FORT CAMPBELL, Ky. -- The recent reduction of mandatory furlough days for civilian Department of Defense employees has had some Fort Campbell employees breathing a proverbial sigh of relief. During this difficult time, they have had to do more with less.

On July 23, an amendment to the appropriations bill was approved by Congress that would spare civilian DoD employees from mandatory furloughs in the next fiscal year. However, cuts will have to be made elsewhere in the budget for the department to stay within its spending limits. Unlike Congress, Soldiers have the ability to plan ahead and access valuable resources that will help provide financial security.

With uncertain financial times ahead, it is imperative that those who would be affected by potential defense budget cuts brace themselves and make a spending plan that works for them. During these difficult economic times, military benefits and resources will be more important than ever to those that receive them.

Betty Geren, Financial Readiness Manager and Army Emergency Relief Officer, knows the strain that a tight budget can have on Soldiers and their Families.

She wants Soldiers to know that Army Community Service is not only for those facing current financial difficulty, but also offers a variety of services to help avoid future problems. "There are numerous things that ACS can do for Soldiers," she said. "We are here to help and would like to educate everyone about what we can do for them."

The diverse amount of services offered by ACS provides Fort Campbell Soldiers and Families with tools to create a manageable budget. From free credit reports and counseling to making detailed budget plans, the financial specialists at ACS are ready to assist in making positive economic decisions.

"If a Soldier wants to buy a car or a house, they can bring their contract in before they sign it and we will look it over for them to make sure that it is a fair deal," said Geren as she explained some of the services available to Fort Campbell's Soldiers.

Army Community Service also keeps a list of companies and business in the local area that are restricted due to practices that are not in a Soldier's best interests. By being educated on what businesses work well with military personnel, Soldiers can avoid being deceived by untrustworthy merchants.

Army Emergency Relief is another valuable resource offered by ACS for many immediate emergencies that have to do with daily living. Emergency travel, assistance with rent and deposits, automobile repair and medical expenses are just a few of the services with which AER is available to assist Fort Campbell Soldiers when they face difficult times.

"It is a great thing to be able to help Soldiers when they need help," said retired Air Force Lt. Col. Steve Stone, a financial specialist at ACS. "Everyone needs a little help at some time in their lives," he said.

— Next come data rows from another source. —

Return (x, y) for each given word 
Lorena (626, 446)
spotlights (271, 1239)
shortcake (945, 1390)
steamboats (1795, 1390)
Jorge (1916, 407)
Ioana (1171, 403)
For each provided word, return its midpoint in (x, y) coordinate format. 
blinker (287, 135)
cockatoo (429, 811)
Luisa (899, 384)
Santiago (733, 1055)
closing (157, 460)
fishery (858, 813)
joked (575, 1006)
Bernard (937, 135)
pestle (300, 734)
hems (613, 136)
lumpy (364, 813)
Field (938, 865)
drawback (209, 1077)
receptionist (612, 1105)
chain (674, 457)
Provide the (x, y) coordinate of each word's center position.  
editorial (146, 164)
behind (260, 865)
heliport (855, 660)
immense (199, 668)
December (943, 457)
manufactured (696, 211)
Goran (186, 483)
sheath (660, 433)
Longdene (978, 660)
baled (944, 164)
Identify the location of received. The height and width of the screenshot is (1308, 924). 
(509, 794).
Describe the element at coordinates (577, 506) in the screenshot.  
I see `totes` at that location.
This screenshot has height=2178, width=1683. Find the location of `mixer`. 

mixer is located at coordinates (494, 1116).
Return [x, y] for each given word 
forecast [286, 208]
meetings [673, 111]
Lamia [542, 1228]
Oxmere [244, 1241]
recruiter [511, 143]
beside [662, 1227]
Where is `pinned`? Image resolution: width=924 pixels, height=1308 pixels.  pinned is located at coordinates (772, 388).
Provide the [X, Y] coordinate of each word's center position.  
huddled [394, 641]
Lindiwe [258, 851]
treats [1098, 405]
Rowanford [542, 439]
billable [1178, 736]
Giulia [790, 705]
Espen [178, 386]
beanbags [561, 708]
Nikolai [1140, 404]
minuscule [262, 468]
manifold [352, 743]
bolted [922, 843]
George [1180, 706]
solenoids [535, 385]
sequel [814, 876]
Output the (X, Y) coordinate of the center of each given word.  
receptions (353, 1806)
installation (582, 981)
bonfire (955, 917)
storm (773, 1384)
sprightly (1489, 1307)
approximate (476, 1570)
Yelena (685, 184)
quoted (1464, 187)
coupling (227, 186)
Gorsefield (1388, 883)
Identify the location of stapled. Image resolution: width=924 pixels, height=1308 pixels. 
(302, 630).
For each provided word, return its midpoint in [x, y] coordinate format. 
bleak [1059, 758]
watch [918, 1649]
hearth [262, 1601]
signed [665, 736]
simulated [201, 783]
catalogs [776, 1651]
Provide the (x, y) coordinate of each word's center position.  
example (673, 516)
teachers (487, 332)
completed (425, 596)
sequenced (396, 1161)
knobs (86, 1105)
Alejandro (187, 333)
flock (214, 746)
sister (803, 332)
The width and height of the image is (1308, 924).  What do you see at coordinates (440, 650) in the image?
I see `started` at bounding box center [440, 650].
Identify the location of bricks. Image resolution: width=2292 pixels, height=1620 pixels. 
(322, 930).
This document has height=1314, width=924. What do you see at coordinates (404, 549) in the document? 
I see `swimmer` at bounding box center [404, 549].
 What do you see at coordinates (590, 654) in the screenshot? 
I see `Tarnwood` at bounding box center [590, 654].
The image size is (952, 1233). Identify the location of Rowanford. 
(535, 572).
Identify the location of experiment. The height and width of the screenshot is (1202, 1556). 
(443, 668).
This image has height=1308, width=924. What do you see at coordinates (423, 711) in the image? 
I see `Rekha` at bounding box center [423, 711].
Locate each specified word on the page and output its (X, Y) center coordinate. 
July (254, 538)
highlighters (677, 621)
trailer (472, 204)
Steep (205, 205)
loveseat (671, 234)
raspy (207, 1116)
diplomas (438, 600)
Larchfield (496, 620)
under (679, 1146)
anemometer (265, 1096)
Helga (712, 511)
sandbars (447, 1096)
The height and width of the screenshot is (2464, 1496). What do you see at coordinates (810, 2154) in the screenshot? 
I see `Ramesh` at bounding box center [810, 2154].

For Soldiers that have used ACS programs and AER services, there will be three Army Emergency Relief headquarters sensing sessions held on Friday at 5662 Screaming Eagle Blvd. in the ACS building from 9:30 a.m. until 10:30 a.m.; 1 until 2 p.m. and 3 until 4 p.m. The purpose of these sensing sessions is to gather opinions and suggestions from Fort Campbell Soldiers to enhance or improve their experience. Soldiers that have not used ACS or AER are encouraged to attend as well, so that they can familiarize themselves with the resources available to them.

Larger government agencies have also taken up a similar mission for current service members as well as those that have left military service and no longer have the benefit of ACS. The Consumer Financial Protection Bureau has an office dedicated to service members and their benefits.

The services offered by CFPB range from education finance, VA benefits, retirement and personal financial management. The Office of Service Member Affairs was created to ensure that military personnel and their Families are protected.

According to the CFPB's website, service members, Veterans, and their Families are an attractive target for both good and bad lenders. Reasons for this interest include lenders knowing that Soldiers are required to maintain good finances; military pay is a steady income that can be garnished and Soldiers are easy to find, which gives lenders confidence that they can collect on the debts. Another reason is that military Families often start young, which leads to first-time decision makers committing to large money management decisions.

Military Families also face unique risks when it comes to loans and lending. Deployments, change of duty stations, and emergencies lead to unplanned and unique financial difficulties without adequate resources to resolve them. Loyalty to service leads marketers to tie their pitches to the military. This strategy is called "affinity marketing." Frequent relocation can mean unforeseen expenses and a lack of familiarity with the local environment.

In testimony before the Senate Committee on Veterans' Affairs July 31, Holly Petraeus, assistant director of the CFPB's Office of Service Member Affairs reported on the existence of agencies that target Veterans specifically for their benefits.

Among the largest of these groups were those that seek people with GI Bill benefits and VA home loans.

In response, a group of governmental departments are working together to protect valuable education benefits and set standards on loans extended to military personnel.

"Our men and women in uniform should be able to do their jobs without having to worry about falling victim to unfair or deceptive financial practices," said Petraeus. "It's my honor to represent the military community here at the CFPB, and to make sure that its concerns are heard -- and that we do something about them."

Education, along with researching agencies, can help Soldiers avoid financial problems. Military benefits exist to assist with life after military service.